◆ **Task to complete**
Your answer should be the lines below from the one with "Viewport: 1500px width, 812px height." to the one with "You are a computer-use agent. 1261x952", both included, given again exactly and with nothing added.

◆ **Record set**
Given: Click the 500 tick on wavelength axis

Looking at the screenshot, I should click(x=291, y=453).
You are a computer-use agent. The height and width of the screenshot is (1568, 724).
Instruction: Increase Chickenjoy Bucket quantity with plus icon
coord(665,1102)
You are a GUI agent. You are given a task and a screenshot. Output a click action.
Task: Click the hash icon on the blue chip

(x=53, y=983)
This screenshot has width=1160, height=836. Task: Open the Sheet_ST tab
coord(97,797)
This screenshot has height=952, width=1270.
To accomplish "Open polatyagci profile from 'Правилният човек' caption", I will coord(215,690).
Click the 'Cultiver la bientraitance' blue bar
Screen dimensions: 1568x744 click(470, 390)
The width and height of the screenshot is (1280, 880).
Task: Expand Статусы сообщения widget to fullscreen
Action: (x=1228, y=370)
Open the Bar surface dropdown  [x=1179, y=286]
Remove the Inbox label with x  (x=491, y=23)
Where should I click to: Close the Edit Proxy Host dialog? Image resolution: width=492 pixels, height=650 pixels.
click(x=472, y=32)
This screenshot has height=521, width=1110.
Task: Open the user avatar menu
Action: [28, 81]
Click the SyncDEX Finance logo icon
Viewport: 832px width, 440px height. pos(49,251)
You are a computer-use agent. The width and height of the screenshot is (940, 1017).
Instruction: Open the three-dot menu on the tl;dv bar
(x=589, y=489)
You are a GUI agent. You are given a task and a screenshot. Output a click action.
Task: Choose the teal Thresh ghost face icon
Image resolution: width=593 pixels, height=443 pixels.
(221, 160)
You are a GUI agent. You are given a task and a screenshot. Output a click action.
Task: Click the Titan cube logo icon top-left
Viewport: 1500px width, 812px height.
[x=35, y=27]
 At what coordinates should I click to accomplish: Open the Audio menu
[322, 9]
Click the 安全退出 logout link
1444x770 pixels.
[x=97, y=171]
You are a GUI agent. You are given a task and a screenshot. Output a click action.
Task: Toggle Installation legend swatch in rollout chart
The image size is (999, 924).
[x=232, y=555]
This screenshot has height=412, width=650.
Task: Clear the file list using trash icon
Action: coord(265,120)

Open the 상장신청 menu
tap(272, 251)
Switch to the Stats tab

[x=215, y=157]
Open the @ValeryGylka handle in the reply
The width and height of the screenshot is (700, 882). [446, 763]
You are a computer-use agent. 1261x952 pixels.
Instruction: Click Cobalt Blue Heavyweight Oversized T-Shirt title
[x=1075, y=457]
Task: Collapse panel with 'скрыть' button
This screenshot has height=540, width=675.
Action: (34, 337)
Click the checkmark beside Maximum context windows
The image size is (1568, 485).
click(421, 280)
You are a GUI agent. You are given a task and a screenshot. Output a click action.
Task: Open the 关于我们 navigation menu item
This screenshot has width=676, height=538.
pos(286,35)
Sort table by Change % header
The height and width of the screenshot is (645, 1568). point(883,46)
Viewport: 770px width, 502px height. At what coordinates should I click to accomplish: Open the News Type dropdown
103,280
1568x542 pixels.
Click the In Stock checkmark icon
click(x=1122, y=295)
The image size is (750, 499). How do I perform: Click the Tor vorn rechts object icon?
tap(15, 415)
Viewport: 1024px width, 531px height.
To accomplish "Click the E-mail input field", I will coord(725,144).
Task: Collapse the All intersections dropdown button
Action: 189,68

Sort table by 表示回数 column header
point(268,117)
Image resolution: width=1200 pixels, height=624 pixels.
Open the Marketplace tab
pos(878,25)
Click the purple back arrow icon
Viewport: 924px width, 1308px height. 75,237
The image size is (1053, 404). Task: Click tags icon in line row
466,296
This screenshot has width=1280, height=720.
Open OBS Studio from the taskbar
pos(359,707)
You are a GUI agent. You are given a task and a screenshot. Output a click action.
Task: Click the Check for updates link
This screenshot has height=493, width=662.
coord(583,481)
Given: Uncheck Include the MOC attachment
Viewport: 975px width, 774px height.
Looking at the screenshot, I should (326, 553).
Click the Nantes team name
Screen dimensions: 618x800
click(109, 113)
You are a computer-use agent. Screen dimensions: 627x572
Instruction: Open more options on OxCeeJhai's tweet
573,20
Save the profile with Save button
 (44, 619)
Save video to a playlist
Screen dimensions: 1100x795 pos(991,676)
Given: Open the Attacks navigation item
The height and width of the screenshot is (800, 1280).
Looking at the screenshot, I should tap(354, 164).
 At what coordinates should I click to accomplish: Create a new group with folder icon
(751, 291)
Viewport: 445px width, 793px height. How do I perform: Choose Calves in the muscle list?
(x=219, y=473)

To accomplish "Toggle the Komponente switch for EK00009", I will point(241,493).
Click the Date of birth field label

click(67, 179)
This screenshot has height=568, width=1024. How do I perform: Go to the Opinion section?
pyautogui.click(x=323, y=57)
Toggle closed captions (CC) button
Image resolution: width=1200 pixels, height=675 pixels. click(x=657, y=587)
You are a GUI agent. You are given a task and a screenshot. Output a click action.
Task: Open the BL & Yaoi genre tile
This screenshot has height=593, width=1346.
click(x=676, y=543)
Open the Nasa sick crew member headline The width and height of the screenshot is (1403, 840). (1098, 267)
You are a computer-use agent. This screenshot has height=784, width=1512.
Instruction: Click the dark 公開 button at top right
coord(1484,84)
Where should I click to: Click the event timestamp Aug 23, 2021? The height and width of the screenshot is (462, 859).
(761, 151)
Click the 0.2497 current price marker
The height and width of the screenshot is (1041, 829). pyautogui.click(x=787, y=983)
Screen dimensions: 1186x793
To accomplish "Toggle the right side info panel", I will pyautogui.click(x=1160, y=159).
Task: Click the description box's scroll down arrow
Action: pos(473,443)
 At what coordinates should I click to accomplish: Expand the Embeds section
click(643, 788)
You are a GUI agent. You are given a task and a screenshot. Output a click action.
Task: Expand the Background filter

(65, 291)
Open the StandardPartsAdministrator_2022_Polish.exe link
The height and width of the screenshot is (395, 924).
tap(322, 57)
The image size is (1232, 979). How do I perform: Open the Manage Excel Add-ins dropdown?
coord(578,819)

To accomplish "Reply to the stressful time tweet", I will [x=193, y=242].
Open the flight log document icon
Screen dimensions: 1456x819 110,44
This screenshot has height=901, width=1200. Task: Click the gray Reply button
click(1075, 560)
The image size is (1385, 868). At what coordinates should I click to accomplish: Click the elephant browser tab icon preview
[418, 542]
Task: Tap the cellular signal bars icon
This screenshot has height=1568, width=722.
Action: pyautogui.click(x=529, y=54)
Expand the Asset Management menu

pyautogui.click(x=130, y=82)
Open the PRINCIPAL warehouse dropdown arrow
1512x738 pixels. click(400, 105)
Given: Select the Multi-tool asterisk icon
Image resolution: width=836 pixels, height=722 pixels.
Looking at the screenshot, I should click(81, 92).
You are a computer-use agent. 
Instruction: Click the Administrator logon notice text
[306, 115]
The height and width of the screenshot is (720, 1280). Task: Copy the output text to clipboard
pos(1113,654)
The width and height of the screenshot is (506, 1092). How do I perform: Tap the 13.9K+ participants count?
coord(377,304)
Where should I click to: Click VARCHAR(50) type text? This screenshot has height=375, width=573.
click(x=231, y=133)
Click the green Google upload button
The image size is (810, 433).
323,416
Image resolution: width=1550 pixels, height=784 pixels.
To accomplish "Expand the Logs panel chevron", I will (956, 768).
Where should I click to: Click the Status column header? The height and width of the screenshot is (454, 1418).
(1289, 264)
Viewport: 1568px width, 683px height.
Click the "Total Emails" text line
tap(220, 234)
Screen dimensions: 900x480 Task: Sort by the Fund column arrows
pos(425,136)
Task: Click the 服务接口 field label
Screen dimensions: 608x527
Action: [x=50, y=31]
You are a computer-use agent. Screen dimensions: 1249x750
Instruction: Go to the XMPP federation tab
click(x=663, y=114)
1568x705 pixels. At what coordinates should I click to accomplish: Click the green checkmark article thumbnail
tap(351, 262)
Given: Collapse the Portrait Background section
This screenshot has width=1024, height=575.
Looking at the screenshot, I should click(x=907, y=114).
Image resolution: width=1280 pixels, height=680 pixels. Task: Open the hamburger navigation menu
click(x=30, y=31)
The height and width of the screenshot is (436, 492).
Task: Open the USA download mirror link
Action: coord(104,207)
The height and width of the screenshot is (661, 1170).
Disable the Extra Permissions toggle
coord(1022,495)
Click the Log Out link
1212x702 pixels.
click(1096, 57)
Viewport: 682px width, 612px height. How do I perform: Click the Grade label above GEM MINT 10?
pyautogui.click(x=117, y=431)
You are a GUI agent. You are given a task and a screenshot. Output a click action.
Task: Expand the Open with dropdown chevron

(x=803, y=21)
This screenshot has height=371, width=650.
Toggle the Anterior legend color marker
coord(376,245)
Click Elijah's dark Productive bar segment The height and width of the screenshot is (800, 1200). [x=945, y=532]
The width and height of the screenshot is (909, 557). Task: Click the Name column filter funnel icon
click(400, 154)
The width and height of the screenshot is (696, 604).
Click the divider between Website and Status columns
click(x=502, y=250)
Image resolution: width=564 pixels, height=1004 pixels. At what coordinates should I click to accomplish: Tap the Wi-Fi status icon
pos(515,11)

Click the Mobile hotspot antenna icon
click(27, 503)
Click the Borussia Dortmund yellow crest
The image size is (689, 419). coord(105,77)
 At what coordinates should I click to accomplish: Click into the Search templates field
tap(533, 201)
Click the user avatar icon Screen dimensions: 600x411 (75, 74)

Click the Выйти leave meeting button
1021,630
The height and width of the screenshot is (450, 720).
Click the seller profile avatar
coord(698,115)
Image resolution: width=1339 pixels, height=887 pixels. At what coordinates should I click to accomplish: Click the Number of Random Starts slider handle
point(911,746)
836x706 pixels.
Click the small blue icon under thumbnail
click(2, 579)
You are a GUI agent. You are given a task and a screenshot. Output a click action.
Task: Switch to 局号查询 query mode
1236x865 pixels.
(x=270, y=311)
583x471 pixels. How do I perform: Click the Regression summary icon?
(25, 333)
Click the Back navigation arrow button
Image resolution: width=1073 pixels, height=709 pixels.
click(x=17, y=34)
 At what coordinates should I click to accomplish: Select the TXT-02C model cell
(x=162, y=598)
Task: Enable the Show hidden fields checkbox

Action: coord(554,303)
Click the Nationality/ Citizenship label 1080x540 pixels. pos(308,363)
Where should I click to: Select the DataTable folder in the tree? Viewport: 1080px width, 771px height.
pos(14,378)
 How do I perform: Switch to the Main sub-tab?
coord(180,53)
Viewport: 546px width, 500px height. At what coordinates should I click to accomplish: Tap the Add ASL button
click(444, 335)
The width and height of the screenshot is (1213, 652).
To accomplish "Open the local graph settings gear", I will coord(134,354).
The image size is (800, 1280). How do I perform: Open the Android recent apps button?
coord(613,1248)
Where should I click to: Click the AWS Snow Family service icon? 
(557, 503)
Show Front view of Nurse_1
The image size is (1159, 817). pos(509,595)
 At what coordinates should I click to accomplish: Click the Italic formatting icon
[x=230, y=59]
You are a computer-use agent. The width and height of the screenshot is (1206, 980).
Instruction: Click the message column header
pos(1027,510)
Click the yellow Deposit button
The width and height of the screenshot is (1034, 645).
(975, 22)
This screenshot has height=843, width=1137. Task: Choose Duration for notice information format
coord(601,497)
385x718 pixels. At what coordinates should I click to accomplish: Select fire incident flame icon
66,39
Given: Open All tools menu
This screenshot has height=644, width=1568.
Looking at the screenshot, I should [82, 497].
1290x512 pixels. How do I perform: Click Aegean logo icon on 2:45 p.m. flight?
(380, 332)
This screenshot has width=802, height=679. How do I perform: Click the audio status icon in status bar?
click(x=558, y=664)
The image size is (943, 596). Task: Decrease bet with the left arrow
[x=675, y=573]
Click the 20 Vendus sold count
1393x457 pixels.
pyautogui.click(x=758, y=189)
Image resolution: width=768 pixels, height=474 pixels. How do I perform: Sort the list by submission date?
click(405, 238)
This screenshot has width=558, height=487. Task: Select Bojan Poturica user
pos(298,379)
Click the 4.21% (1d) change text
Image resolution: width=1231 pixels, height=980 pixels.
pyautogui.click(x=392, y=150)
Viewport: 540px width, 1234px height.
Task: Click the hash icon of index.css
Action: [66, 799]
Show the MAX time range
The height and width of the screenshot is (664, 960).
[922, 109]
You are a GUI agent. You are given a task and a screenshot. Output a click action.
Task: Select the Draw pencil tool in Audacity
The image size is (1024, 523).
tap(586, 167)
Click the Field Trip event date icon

◆ **Answer to this exercise**
Viewport: 1500px width, 812px height.
[x=35, y=27]
 At what coordinates should I click to accomplish: Open the Audio menu
[322, 9]
Click the 安全退出 logout link
1444x770 pixels.
[x=97, y=171]
You are a GUI agent. You are given a task and a screenshot. Output a click action.
Task: Toggle Installation legend swatch in rollout chart
The image size is (999, 924).
[x=232, y=555]
This screenshot has height=412, width=650.
Task: Clear the file list using trash icon
Action: coord(265,120)

Open the 상장신청 menu
tap(272, 251)
Switch to the Stats tab

[x=215, y=157]
Open the @ValeryGylka handle in the reply
The width and height of the screenshot is (700, 882). [446, 763]
You are a computer-use agent. 1261x952 pixels.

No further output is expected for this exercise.